Information given:
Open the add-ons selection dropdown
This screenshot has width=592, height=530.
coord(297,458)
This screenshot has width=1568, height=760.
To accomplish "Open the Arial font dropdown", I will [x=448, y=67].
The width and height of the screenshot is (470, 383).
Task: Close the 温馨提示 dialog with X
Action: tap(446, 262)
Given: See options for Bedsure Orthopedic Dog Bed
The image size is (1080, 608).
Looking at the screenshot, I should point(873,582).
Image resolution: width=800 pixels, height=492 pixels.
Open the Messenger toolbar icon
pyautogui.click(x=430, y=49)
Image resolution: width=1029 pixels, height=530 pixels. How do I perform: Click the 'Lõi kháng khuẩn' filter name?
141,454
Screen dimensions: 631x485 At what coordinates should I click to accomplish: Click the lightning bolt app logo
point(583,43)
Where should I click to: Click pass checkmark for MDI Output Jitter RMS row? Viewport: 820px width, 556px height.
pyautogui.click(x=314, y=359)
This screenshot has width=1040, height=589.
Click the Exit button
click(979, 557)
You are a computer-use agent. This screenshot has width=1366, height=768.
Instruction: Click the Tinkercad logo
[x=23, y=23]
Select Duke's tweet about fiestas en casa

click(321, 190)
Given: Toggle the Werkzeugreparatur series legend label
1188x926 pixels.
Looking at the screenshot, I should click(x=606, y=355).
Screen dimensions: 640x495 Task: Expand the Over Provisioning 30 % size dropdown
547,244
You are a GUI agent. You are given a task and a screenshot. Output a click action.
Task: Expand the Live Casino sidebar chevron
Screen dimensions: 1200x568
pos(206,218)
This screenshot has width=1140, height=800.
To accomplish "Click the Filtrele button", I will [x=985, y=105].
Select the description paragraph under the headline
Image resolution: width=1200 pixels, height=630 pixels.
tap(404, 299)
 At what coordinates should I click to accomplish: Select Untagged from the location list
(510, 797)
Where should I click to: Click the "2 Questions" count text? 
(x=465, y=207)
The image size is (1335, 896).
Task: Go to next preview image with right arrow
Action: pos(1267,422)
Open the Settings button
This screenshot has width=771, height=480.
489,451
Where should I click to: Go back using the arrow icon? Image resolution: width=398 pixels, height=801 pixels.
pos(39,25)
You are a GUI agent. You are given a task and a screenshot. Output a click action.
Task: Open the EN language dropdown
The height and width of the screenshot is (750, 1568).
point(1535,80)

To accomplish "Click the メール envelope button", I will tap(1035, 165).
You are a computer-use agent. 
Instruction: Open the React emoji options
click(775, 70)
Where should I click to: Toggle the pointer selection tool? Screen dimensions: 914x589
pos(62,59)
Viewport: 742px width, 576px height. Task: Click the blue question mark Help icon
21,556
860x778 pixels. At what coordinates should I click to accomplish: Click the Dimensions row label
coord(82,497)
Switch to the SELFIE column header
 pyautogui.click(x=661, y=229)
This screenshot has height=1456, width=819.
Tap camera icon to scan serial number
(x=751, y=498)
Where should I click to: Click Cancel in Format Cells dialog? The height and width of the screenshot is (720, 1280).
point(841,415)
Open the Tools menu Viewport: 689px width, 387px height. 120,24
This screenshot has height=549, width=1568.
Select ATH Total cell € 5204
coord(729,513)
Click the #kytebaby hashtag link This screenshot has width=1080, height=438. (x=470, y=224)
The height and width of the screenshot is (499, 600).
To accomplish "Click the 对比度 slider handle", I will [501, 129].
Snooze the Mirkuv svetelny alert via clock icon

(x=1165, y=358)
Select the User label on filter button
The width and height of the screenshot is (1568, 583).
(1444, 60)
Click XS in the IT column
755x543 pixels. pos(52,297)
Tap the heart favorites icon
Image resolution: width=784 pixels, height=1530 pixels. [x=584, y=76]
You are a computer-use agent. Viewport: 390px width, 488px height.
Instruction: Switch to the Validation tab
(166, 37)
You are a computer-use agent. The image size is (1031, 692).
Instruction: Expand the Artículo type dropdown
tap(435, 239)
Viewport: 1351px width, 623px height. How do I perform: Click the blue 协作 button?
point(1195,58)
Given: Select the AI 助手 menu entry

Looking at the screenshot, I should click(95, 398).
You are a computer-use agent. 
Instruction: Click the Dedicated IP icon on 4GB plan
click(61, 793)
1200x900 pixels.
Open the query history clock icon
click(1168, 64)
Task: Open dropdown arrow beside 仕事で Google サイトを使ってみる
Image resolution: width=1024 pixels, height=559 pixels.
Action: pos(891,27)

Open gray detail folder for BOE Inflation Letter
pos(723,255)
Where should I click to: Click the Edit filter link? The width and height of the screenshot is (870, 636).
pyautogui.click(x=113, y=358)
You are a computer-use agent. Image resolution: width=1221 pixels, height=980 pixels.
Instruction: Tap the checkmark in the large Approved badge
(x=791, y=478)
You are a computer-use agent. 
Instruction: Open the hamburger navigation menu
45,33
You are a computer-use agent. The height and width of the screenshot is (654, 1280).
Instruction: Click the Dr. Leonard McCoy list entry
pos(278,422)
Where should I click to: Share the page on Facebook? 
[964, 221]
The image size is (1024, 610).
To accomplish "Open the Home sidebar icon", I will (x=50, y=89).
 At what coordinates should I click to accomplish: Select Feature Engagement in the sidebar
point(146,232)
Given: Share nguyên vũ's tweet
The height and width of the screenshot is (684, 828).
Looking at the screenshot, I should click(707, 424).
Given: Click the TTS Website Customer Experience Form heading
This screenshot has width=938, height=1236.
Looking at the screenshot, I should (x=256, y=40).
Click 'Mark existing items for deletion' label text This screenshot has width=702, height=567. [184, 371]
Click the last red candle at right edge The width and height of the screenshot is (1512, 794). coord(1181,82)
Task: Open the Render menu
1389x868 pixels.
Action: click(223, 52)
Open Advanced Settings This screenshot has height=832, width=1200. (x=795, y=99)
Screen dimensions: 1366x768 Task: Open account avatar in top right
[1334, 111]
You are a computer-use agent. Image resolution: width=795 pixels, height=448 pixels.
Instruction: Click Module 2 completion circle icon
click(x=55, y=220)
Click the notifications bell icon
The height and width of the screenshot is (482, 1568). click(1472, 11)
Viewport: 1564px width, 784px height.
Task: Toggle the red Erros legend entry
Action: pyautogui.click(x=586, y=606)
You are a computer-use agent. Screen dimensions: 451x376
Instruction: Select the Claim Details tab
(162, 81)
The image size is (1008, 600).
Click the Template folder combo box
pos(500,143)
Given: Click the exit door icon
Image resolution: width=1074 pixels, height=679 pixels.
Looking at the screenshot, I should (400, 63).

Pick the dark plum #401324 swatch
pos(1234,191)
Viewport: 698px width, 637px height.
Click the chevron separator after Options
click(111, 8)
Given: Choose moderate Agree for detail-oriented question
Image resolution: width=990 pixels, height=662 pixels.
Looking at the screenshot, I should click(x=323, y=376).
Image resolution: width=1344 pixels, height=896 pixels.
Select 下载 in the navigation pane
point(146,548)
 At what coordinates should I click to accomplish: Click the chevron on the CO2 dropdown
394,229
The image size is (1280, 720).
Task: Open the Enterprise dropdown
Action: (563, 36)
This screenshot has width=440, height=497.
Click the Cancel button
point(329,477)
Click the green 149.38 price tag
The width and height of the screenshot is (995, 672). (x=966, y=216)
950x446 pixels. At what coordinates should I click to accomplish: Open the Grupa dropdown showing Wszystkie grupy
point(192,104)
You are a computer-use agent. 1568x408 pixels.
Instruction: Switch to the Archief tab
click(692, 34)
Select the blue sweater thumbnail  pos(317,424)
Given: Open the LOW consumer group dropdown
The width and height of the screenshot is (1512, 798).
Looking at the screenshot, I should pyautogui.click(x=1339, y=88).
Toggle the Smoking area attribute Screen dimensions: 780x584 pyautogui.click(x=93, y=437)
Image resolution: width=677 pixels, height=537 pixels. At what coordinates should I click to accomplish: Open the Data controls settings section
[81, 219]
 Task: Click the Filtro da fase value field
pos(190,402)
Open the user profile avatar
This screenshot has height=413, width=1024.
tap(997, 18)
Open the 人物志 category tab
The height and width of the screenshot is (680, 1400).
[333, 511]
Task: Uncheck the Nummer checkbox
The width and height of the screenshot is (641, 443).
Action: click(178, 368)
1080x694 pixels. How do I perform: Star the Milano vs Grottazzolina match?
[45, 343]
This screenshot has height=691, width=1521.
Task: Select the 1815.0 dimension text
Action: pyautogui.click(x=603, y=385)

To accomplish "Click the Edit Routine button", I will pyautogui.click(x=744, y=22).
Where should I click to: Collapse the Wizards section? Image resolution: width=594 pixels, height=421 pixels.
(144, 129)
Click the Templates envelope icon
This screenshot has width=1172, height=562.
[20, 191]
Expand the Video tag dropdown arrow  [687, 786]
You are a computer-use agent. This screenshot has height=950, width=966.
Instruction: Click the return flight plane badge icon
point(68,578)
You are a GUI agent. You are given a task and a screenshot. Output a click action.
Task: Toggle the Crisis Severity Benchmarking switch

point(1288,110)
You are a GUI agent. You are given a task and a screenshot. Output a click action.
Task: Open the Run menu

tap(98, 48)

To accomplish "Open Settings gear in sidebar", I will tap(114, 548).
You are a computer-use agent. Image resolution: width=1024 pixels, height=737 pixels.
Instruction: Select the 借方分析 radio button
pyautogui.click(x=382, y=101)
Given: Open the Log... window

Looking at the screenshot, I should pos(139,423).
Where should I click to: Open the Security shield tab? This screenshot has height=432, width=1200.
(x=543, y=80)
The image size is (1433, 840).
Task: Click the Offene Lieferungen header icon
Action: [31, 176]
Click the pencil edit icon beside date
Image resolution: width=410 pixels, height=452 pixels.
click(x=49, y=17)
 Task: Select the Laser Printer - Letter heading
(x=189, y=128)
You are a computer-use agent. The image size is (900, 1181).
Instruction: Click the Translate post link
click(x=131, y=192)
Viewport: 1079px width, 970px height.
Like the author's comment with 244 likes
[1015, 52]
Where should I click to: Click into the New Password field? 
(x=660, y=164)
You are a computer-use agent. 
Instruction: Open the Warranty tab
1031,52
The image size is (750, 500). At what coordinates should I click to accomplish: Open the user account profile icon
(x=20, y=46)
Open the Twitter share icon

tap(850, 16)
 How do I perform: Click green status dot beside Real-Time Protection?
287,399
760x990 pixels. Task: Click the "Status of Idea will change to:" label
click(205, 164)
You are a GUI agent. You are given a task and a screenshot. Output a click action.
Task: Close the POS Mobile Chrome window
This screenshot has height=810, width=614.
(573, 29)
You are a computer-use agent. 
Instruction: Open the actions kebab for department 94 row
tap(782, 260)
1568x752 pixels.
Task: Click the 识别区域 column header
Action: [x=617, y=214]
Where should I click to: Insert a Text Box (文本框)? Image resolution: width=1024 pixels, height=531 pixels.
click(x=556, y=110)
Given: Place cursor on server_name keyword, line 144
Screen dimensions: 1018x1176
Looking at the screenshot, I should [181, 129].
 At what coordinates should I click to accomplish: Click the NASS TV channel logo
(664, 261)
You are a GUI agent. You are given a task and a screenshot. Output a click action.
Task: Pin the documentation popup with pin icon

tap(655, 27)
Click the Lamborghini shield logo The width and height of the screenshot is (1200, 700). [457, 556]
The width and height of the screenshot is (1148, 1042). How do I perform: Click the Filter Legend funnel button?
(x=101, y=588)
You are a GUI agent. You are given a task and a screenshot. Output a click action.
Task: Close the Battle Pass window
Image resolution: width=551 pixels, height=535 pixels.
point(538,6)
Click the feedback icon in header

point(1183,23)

Assigned task:
Begin at the top of the listing above and set down each line exactly. Stop after the line that contains "Given: See options".

Answer box:
Open the add-ons selection dropdown
This screenshot has width=592, height=530.
coord(297,458)
This screenshot has width=1568, height=760.
To accomplish "Open the Arial font dropdown", I will [x=448, y=67].
The width and height of the screenshot is (470, 383).
Task: Close the 温馨提示 dialog with X
Action: tap(446, 262)
Given: See options for Bedsure Orthopedic Dog Bed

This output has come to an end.